SOURCE DATA:
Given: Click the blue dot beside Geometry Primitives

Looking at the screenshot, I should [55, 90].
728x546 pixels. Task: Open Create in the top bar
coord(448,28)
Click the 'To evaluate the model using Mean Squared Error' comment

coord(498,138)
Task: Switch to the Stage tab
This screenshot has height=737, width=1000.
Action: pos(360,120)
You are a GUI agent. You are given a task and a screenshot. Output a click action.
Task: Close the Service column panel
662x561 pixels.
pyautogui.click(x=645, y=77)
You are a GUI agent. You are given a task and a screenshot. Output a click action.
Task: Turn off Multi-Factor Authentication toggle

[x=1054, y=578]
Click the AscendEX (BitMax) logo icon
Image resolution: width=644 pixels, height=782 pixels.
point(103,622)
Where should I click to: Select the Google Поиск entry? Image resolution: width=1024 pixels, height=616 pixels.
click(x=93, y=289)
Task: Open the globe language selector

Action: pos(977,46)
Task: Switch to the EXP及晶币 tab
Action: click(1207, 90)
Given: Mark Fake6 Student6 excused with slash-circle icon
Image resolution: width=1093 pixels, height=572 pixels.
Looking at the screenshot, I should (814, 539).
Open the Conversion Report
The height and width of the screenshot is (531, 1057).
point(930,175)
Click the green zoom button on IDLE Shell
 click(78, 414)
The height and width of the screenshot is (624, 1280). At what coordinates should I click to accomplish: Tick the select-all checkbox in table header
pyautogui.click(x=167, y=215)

ABOUT THIS EXERCISE: If a line in the data above includes the string "icon", copy it.

RESPONSE AREA:
Click the AscendEX (BitMax) logo icon
Given: Mark Fake6 Student6 excused with slash-circle icon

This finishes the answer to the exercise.